### WORK INSTRUCTIONS
Return the lines of the records below verbatim, beginning at the line containing "Switch to the SHEET" and continuing through the line containing "click(327, 69)", with both of those lines included.

======

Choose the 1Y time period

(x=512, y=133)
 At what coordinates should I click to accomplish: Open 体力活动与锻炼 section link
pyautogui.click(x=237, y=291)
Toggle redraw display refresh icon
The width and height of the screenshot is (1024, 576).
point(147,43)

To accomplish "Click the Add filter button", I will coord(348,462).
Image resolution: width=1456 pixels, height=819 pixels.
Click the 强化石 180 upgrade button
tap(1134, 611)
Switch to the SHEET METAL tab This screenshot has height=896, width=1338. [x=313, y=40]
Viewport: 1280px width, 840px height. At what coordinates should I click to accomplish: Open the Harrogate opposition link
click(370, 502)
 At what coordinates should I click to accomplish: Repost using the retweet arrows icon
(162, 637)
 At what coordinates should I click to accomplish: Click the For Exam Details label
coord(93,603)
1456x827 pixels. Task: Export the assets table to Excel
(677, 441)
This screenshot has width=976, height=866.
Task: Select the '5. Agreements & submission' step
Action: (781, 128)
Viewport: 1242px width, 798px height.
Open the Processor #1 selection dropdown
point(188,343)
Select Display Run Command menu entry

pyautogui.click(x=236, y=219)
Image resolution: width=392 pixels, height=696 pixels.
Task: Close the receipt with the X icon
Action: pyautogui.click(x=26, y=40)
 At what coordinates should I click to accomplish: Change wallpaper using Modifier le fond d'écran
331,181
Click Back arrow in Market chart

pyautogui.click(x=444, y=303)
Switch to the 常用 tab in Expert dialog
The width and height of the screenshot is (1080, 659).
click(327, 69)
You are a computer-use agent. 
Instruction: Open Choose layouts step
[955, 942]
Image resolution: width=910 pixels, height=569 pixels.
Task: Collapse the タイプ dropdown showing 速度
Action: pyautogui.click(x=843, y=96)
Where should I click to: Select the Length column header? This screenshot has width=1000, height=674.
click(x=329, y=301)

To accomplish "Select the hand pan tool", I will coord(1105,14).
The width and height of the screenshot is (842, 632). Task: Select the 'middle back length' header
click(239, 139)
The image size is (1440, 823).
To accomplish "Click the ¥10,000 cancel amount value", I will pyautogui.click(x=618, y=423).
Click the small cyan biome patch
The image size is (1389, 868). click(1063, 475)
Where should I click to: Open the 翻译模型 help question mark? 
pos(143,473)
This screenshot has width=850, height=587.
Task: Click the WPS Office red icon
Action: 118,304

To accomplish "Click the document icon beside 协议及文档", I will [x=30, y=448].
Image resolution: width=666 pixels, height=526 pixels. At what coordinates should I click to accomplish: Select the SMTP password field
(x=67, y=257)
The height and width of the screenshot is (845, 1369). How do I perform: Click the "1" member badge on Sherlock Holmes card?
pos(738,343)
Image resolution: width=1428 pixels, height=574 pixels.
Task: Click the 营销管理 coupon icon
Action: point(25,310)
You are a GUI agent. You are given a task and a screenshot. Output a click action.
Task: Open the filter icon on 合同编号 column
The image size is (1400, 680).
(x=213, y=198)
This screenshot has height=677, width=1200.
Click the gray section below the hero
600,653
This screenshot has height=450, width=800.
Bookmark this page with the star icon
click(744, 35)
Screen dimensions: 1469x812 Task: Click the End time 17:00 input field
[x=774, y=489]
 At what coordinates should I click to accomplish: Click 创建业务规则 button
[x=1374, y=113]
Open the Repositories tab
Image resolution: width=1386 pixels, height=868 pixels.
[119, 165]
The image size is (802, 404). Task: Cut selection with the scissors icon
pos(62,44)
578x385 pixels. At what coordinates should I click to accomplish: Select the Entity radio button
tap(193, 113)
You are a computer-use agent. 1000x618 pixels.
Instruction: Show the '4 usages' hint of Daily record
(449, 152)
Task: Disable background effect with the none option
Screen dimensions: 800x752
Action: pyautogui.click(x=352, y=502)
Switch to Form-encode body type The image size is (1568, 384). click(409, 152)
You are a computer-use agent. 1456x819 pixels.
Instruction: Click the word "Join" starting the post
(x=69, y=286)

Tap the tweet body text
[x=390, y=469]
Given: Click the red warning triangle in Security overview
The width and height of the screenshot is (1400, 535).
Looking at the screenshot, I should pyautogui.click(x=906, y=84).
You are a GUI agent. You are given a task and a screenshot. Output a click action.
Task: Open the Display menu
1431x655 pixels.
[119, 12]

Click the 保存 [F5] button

======

### RESPONSE BELOW
Switch to the SHEET METAL tab This screenshot has height=896, width=1338. [x=313, y=40]
Viewport: 1280px width, 840px height. At what coordinates should I click to accomplish: Open the Harrogate opposition link
click(370, 502)
 At what coordinates should I click to accomplish: Repost using the retweet arrows icon
(162, 637)
 At what coordinates should I click to accomplish: Click the For Exam Details label
coord(93,603)
1456x827 pixels. Task: Export the assets table to Excel
(677, 441)
This screenshot has width=976, height=866.
Task: Select the '5. Agreements & submission' step
Action: (781, 128)
Viewport: 1242px width, 798px height.
Open the Processor #1 selection dropdown
point(188,343)
Select Display Run Command menu entry

pyautogui.click(x=236, y=219)
Image resolution: width=392 pixels, height=696 pixels.
Task: Close the receipt with the X icon
Action: pyautogui.click(x=26, y=40)
 At what coordinates should I click to accomplish: Change wallpaper using Modifier le fond d'écran
331,181
Click Back arrow in Market chart

pyautogui.click(x=444, y=303)
Switch to the 常用 tab in Expert dialog
The width and height of the screenshot is (1080, 659).
click(327, 69)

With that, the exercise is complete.